What is the treatment that Mexican Law gives to good faith in insurance contracts?
Take a look at this interesting article on a landmark decision of the Mexican Supreme Court of Justice on the consequences of lying to an insurer.
The good faith principle in insurance contracts
In accordance with the Mexican law, an insurance contract has a specific condition to become effective: the good faith of the parties. This is confirmed by article 8 of the Mexican Insurance Contract Act (“ICA”) that sets forth the insured party’s obligation to disclose in writing all the important facts for the insurance company to conduct a risk assessment process that may influence the conditions of the insurance coverage.
If the contract is executed by the named insured’s agent or representative, he shall disclose to the insurer all the important facts that are known or should be known by the representative and his principal (article 9 of the ICA).
When a third party offers to execute an insurance contract on behalf of the named insured, the offeror shall disclose all the important facts that are known or should be known by himself or the insured party (article 10 of the ICA).
The failure to reveal or disclose information by the named insured or his agent or representative will entitle the insurer to cancel the insurance contract without liability, even if such non-disclosed information does not relate to the occurrence of the loss or accident (article 47 of the ICA).
The good faith principle inherent to insurance contracts has been confirmed by the First Chamber of the Mexican Supreme Court (the “Court”) by discussing the direct constitutional trial in review (amparo directo en revision) 5256/2015.
The subject matter of the Court’s decision was to determine the constitutionality of article 70 of the ICA, and more particularly to confirm whether such an article breaches (i) the constitutional principle of certainty in the rule of law, (ii) the principle of equality, and (iii) the freedom to contract on consumer relations.
An English translation of article 70 of the ICA is as follows:
“The obligations of the insurer will be extinguished if it proves that the insured party, the loss payee or their representatives conceal or misrepresent the facts that would exclude or might limit such obligations, with the purpose of misleading the insurance company. The same principle shall apply in the case that, with the same purpose, the insurance company is not provided on a timely basis with the documents referred to in the previous article.”
Article 69 of the ICA provides that the insurance company shall be entitled to request from the insured party or loss payee all types of information on the facts relating to the loss or accident and by which the circumstances for its occurrence and the consequences of the same may be determined.
Facts of the matter
An insured entity brought an action before a court of law to enforce a car insurance contract, given the car was stolen. The trial court and the appealing court decided the case in favor of the plaintiff.
The defendant (the insurer) filed a constitutional trial (amparo action) and the court granted constitutional protection to the insurance company for the lower court to regard as admissible the exception established in article 70 of the ICA. That is, the insurer was released from its obligations because of the insured party’s concealment and misrepresentation on the facts of the car theft.
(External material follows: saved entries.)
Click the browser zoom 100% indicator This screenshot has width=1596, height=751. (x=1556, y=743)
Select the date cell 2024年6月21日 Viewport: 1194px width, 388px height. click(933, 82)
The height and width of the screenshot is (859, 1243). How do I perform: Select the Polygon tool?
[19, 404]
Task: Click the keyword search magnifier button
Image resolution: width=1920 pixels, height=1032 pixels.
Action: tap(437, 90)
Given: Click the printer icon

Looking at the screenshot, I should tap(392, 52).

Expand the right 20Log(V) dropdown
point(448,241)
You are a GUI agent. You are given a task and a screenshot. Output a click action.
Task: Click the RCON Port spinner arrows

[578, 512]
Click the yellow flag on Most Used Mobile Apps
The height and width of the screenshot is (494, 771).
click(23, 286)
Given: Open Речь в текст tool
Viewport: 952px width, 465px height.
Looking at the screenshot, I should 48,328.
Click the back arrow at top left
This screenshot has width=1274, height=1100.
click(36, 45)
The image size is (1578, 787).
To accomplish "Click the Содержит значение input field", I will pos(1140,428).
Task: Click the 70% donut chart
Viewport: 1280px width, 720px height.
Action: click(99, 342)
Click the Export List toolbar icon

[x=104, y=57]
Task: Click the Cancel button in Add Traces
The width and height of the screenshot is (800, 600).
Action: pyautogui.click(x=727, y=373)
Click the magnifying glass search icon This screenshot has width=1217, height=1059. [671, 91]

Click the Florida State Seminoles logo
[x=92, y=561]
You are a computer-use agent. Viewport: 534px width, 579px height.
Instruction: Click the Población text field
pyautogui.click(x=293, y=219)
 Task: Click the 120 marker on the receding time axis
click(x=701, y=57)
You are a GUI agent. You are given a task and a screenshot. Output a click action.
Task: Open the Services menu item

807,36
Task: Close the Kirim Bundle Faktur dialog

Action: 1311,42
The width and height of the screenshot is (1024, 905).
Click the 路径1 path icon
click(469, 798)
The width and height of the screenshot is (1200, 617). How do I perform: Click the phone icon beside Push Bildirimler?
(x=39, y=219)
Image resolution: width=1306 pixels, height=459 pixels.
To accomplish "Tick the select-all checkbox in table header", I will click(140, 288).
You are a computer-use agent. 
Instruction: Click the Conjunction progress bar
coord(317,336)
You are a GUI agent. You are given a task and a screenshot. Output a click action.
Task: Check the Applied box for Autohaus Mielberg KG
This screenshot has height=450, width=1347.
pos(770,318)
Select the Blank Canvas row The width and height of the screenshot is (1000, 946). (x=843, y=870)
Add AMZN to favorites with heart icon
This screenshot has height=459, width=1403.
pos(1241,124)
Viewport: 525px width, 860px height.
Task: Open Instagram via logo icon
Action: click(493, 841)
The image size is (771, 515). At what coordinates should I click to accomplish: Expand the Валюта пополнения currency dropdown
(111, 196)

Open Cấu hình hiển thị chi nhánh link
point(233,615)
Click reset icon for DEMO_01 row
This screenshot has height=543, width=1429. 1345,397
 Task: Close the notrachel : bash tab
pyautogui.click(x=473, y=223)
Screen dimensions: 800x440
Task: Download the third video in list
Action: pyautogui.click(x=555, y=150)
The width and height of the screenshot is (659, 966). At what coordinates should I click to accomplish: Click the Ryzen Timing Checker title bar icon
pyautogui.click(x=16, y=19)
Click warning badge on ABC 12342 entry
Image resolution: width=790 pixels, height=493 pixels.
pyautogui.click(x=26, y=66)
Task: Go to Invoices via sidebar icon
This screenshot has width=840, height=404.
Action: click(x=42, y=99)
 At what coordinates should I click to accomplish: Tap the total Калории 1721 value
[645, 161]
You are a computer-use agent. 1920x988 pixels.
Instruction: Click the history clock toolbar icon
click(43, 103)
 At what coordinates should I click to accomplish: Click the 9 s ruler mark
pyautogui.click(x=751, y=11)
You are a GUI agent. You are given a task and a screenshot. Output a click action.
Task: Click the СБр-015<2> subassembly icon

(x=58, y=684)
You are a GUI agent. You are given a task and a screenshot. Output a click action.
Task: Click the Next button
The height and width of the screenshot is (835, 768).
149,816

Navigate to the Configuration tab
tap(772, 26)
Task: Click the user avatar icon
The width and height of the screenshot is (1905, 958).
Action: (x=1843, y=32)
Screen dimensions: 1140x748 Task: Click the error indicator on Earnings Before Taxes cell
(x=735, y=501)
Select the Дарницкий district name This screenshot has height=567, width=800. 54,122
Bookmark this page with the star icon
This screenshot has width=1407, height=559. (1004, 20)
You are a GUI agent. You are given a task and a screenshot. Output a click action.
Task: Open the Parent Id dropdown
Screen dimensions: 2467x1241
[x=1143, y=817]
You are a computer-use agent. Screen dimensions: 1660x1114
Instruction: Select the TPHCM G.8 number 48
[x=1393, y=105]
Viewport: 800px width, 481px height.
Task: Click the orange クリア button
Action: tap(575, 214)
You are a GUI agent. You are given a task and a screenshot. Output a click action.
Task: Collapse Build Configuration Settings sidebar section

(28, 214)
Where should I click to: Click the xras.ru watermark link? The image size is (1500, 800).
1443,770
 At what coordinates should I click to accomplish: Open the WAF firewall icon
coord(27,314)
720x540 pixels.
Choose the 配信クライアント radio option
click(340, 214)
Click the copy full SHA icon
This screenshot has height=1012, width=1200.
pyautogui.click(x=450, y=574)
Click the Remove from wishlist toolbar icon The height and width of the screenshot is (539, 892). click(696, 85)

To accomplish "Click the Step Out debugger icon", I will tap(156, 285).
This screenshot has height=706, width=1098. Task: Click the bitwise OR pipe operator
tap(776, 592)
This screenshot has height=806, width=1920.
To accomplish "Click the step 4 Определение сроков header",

Afterwards, the plaintiff filed a motion claiming the unconstitutionality of article 70. The motion was denied on a constitutional appeal.
The Court did not find any unconstitutionality in the article 70 of the ICA, and confirmed the constitutional protection granted to the insurance company.
The Court decided the case in favor of the insurance company on the following grounds:
a) Article 70 of the ICA does not infringe the principle of certainty in the rule of law, given that it clearly states the behavior leading to the extinction of the insurance company’s obligations. It is not necessary that such article provides a list of cases that might constitute concealments or misrepresentations leading to the release of the insurance company’s obligations.
Such cases will depend on the terms and conditions of each insurance contract and are behaviors determined by an ex post investigation of the loss by the insurer.
b) Article 70 of the ICA does not infringe the principle of equality, and the freedom to contract on consumer relations, because the insurance company, when performing an investigation that follows a loss notice, must conduct it professionally and in good faith.
In addition, the insurer shall secure the insured party his right of information on a clearly and accurate manner, by formulating questionnaires pertaining to the important facts of an event. This will lead the insurer to know the circumstances and consequences of the loss.
The Court decision will very likely apply by extension to other types of insurance contracts where the insured party, loss payee or their representatives conceal information or make misrepresentations aiming at misleading the insurance company.
The principle of good faith in contract law becomes even more important in insurance agreements. Insurers should know all relevant information and important facts revealed by the insured entity to conduct their risk assessment, or, an ex post event investigation.
If insured parties, loss payees, or their representatives, hide information, make misrepresentations or dishonest statements; and the insurance companies prove so, they will be released from all their obligations assumed in the insurance contracts.